Re: Is anybody working on the globally order by of hive ?

2010-06-12 Thread Jeff Hammerbacher
See https://issues.apache.org/jira/browse/HIVE-1402.

On Fri, Jun 11, 2010 at 1:22 PM, John Sichi jsi...@facebook.com wrote:

 If someone is interested in adding parallel ORDER BY to Hive (using
 TotalOrderPartitioner), here's a good starting point:

 http://wiki.apache.org/hadoop/Hive/HBaseBulkLoad

 The goal would be to take that manual two-step sample-then-sort process and
 turn it into an automatic plan within Hive.  I have a better example for the
 sampling query which I haven't published yet.

 We would also need to name the final output files in such a way that the
 total order could be iterated via the filenames.



Re: Is anybody working on the globally order by of hive ?

2010-06-12 Thread Jeff Zhang
Great, I can work on this issue.




On Sat, Jun 12, 2010 at 2:02 PM, Jeff Hammerbacher ham...@cloudera.com wrote:
 See https://issues.apache.org/jira/browse/HIVE-1402.

 On Fri, Jun 11, 2010 at 1:22 PM, John Sichi jsi...@facebook.com wrote:

 If someone is interested in adding parallel ORDER BY to Hive (using
 TotalOrderPartitioner), here's a good starting point:

 http://wiki.apache.org/hadoop/Hive/HBaseBulkLoad

 The goal would be to take that manual two-step sample-then-sort process and
 turn it into an automatic plan within Hive.  I have a better example for the
 sampling query which I haven't published yet.

 We would also need to name the final output files in such a way that the
 total order could be iterated via the filenames.





-- 
Best Regards

Jeff Zhang


Is anybody working on the globally order by of hive ?

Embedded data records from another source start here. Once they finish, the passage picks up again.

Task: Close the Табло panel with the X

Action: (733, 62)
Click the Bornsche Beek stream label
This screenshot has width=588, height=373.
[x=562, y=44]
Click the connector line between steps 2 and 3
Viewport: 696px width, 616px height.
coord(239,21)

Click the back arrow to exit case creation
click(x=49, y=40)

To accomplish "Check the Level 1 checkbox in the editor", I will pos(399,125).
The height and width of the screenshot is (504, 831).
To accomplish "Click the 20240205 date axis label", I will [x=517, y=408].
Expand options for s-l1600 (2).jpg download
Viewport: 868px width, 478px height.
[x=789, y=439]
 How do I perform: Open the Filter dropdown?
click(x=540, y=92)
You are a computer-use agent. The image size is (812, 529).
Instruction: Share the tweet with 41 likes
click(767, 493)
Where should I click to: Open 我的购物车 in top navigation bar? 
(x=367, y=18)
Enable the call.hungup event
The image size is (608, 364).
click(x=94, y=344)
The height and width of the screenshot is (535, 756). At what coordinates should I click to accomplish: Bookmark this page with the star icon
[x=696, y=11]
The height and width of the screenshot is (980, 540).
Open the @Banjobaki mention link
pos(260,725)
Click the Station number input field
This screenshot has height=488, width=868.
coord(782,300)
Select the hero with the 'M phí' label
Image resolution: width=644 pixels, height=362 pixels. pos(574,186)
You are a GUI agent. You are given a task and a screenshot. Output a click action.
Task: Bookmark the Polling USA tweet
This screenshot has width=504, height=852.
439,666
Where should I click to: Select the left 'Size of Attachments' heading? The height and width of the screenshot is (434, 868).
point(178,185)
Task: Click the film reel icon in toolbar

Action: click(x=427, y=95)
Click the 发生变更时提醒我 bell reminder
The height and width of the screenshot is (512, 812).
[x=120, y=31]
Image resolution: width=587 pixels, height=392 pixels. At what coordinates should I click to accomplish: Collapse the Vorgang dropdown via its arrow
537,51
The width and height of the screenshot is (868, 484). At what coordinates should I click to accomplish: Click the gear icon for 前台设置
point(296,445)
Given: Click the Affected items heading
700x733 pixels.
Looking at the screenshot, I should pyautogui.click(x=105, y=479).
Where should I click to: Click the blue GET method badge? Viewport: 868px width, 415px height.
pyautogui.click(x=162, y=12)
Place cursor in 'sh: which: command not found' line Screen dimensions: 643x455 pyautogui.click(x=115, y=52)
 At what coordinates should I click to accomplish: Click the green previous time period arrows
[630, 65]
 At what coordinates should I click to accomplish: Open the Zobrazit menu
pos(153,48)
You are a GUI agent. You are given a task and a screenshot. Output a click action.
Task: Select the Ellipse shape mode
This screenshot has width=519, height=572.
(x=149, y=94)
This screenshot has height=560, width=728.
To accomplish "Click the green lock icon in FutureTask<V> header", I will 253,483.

2010-06-11 Thread Jeff Zhang
Hi all,

From the wiki of hive, Hive do not have the feature of globally order
by, the sort by of hive is for each reducer. Our team think the
globally order by is an important feature for users, so wondering is
anybody working it ? I am very interested to been involved.


-- 
Best Regards

Jeff Zhang


Re: Is anybody working on the globally order by of hive ?

2010-06-11 Thread Edward Capriolo
On Fri, Jun 11, 2010 at 5:24 AM, Jeff Zhang zjf...@gmail.com wrote:

 Hi all,

 From the wiki of hive, Hive do not have the feature of globally order
 by, the sort by of hive is for each reducer. Our team think the
 globally order by is an important feature for users, so wondering is
 anybody working it ? I am very interested to been involved.


 --
 Best Regards

 Jeff Zhang


Jeff,

I was wondering if TotalOrderPartitioner in hadoop 20 could play a role in
this. As of now order by sets reduce tasks to 1 :)

Edward


Re: Is anybody working on the globally order by of hive ?

2010-06-11 Thread Ning Zhang
Good idea Edward. It would definitely better if it is what it sounds to be.

Btw Jeff, order by is supported in trunk with certain limititions in strict 
mode (has to have a limit). I will be able to update the wiki when I come back.

Thanks,
Ning
--
Sent from my blackberry


From: Edward Capriolo edlinuxg...@gmail.com
To: hive-u...@hadoop.apache.org hive-u...@hadoop.apache.org
Cc: hive-dev@hadoop.apache.org hive-dev@hadoop.apache.org
Sent: Fri Jun 11 11:13:57 2010
Subject: Re: Is anybody working on the globally order by of hive ?


On Fri, Jun 11, 2010 at 5:24 AM, Jeff Zhang 
zjf...@gmail.commailto:zjf...@gmail.com wrote:
Hi all,

From the wiki of hive, Hive do not have the feature of globally order
by, the sort by of hive is for each reducer. Our team think the
globally order by is an important feature for users, so wondering is
anybody working it ? I am very interested to been involved.


--
Best Regards

Jeff Zhang

Jeff,

I was wondering if TotalOrderPartitioner in hadoop 20 could play a role in 
this. As of now order by sets reduce tasks to 1 :)

Edward


RE: Is anybody working on the globally order by of hive ?

2010-06-11 Thread John Sichi
If someone is interested in adding parallel ORDER BY to Hive (using 
TotalOrderPartitioner), here's a good starting point:

http://wiki.apache.org/hadoop/Hive/HBaseBulkLoad

The goal would be to take that manual two-step sample-then-sort process and 
turn it into an automatic plan within Hive.  I have a better example for the 
sampling query which I haven't published yet.

We would also need to name the final output files in such a way that the total 
order could be iterated via the filenames.

JVS


From: Ning Zhang [nzh...@facebook.com]
Sent: Friday, June 11, 2010 12:40 PM
To: 'hive-u...@hadoop.apache.org'
Cc: 'hive-dev@hadoop.apache.org'
Subject: Re: Is anybody working on the globally order by of hive ?

Good idea Edward. It would definitely better if it is what it sounds to be.

Btw Jeff, order by is supported in trunk with certain limititions in strict 
mode (has to have a limit). I will be able to update the wiki when I come back.

Thanks,
Ning
--
Sent from my blackberry


From: Edward Capriolo edlinuxg...@gmail.com
To: hive-u...@hadoop.apache.org hive-u...@hadoop.apache.org
Cc: hive-dev@hadoop.apache.org hive-dev@hadoop.apache.org
Sent: Fri Jun 11 11:13:57 2010
Subject: Re: Is anybody working on the globally order by of hive ?


On Fri, Jun 11, 2010 at 5:24 AM, Jeff Zhang 
zjf...@gmail.commailto:zjf...@gmail.com wrote:
Hi all,

From the wiki of hive, Hive do not have the feature of globally order
by, the sort by of hive is for each reducer. Our team think the
globally order by is an important feature for users, so wondering is
anybody working it ? I am very interested to been involved.


--
Best Regards

Jeff Zhang

Jeff,

I was wondering if TotalOrderPartitioner in hadoop 20 could play a role in 
this. As of now order by sets reduce tasks to 1 :)

Edward